→ Problem statement: Please write out exactly the lines from the one with "порно видео юных азиаток (154, 2179)" through the end of the data below, both ends included, and omit any pictures.

→ Records drawn from a dataset:
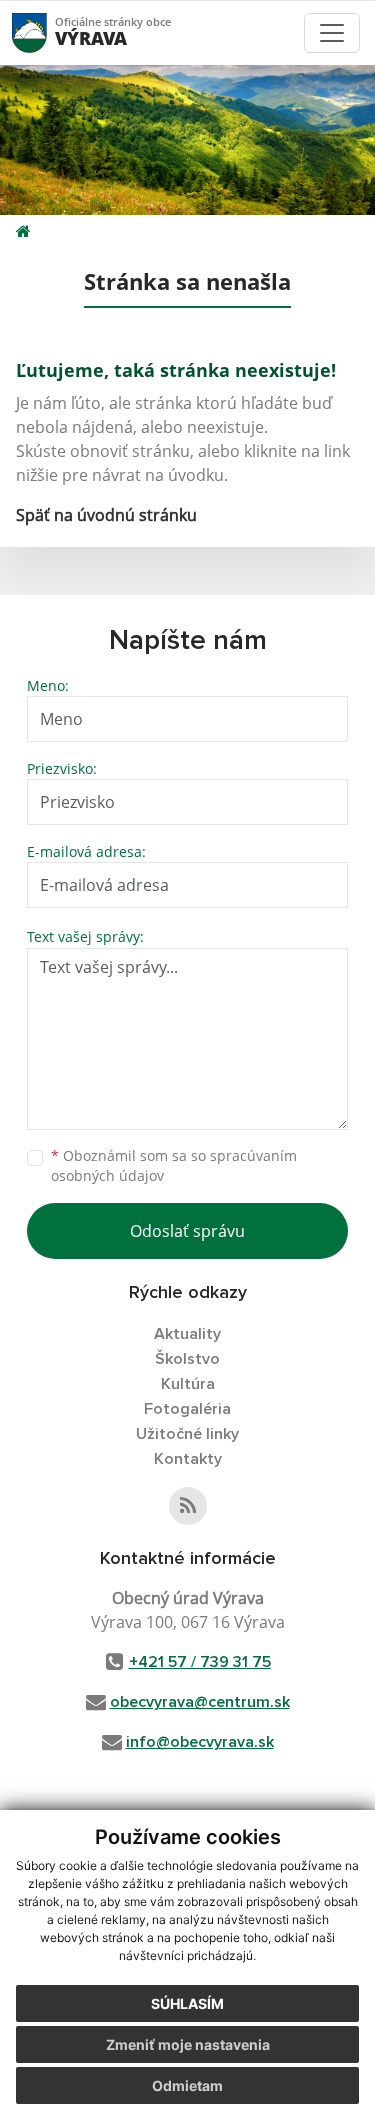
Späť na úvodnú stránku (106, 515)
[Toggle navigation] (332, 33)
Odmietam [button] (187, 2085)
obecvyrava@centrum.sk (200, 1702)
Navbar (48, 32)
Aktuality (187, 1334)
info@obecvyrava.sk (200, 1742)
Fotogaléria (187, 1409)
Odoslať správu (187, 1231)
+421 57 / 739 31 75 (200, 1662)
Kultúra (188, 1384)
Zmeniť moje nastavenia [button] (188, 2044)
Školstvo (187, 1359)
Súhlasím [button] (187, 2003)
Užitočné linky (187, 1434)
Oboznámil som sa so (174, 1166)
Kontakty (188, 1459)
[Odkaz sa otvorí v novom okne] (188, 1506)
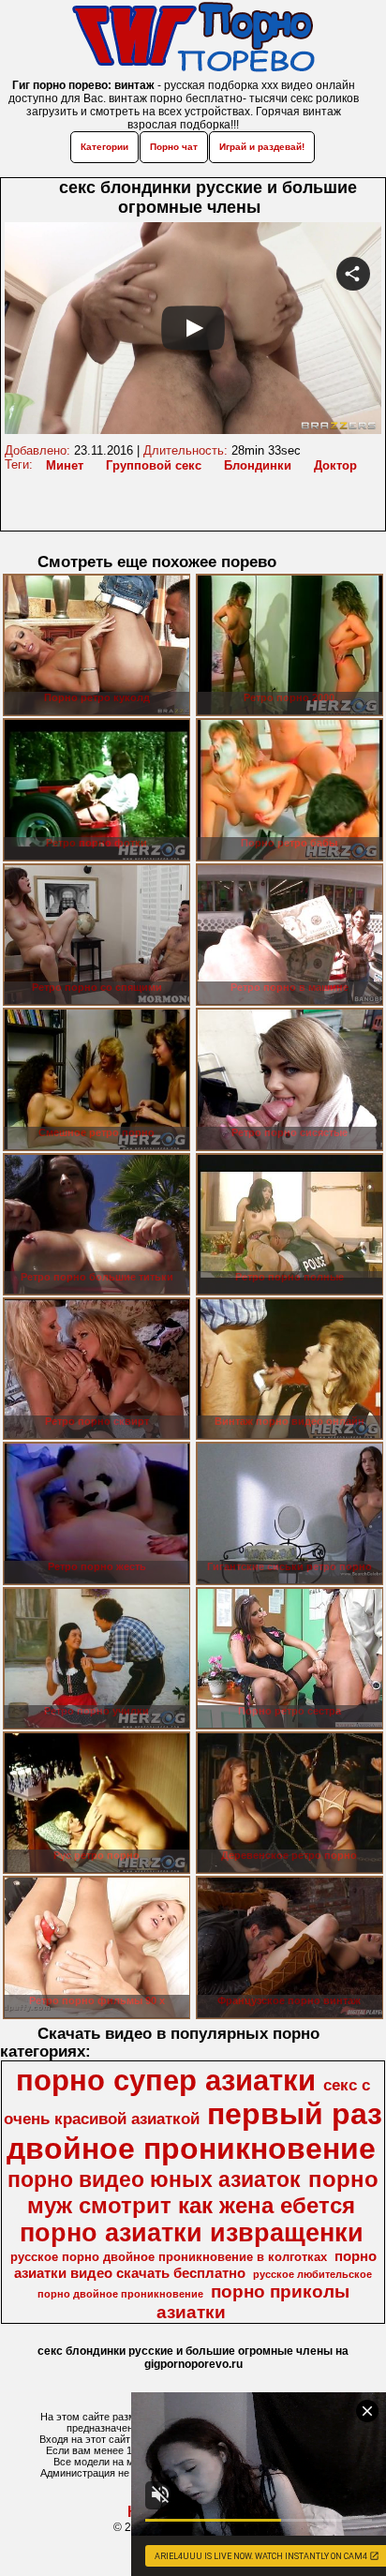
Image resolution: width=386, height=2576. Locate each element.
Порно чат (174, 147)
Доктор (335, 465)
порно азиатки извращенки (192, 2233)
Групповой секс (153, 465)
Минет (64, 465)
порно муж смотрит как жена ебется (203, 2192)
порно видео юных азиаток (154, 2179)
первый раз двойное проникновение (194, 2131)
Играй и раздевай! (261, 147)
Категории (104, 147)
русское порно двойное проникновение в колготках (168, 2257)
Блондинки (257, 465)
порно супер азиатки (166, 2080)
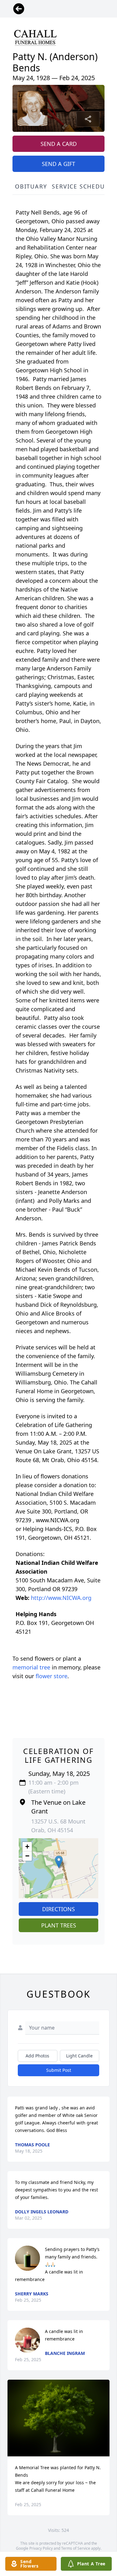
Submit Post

→ Expected answer:
порно видео юных азиаток (154, 2179)
первый раз двойное проникновение (194, 2131)
Играй и раздевай! (261, 147)
Категории (104, 147)
русское порно двойное проникновение в колготках (168, 2257)
Блондинки (257, 465)
порно супер азиатки (166, 2080)
Submit Post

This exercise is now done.